La normativa también contempla la visión monocular, es decir, cuando una persona solo ve por un ojo. En estos casos, obtener el carné de conducir puede ser posible siempre que se cumplan dos condiciones principales: que el ojo funcional alcance una agudeza visual de al menos 0,5 y que la situación lleve más de seis meses, para asegurar que existe una adaptación adecuada. En determinadas situaciones se pueden establecer condiciones adicionales, como el uso de retrovisores exteriores en ambos lados del vehículo o un retrovisor interior panorámico, así como periodos de vigencia más cortos para el permiso.

Si la pérdida de visión en un ojo es reciente, la normativa contempla un periodo de adaptación de seis meses durante el cual no se debe conducir. Una vez transcurrido ese tiempo, la aptitud para conducir puede evaluarse nuevamente, normalmente con un informe favorable del especialista.

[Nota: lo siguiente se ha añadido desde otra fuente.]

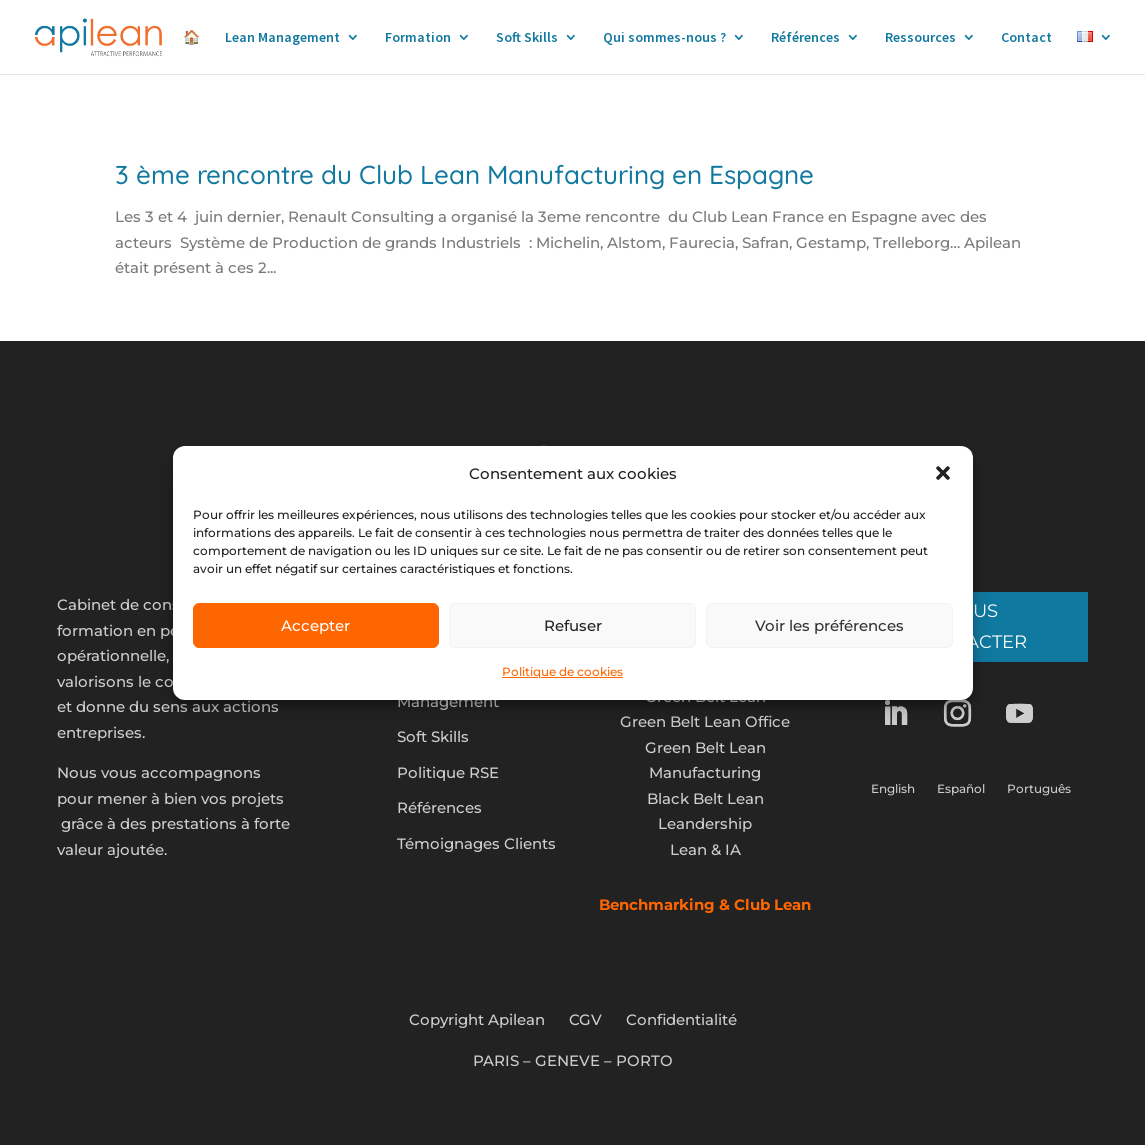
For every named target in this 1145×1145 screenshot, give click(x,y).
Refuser (573, 625)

En cuanto a la audición, también existen límites concretos. Esta capacidad se evalúa mediante una audiometría y se tiene en cuenta la pérdida combinada entre ambos oídos. Para los permisos ordinarios, como el carné B, no se admite una pérdida superior al 45 %, con o sin audífonos. En el caso de permisos profesionales, el límite es más estricto y se sitúa en el 35 %. Si una persona necesita audífono para alcanzar el nivel mínimo, el permiso puede incluir la obligación de utilizarlo mientras conduce.

Respecto a otros sentidos como el tacto, la normativa no habla de ellos de forma aislada, sino de la capacidad funcional para manejar el vehículo. Lo que se valora es si la persona puede mantener una postura adecuada y controlar con seguridad el volante, los pedales y el resto de mandos. Cuando existen limitaciones físicas, en algunos casos se estudian adaptaciones del vehículo o restricciones específicas.

Por el contrario, no existe un requisito mínimo de olfato o gusto para conducir. Solo se tienen en cuenta si forman parte de una enfermedad que pueda afectar a la seguridad al volante, en cuyo caso se evalúa la patología y su impacto real en la conducción.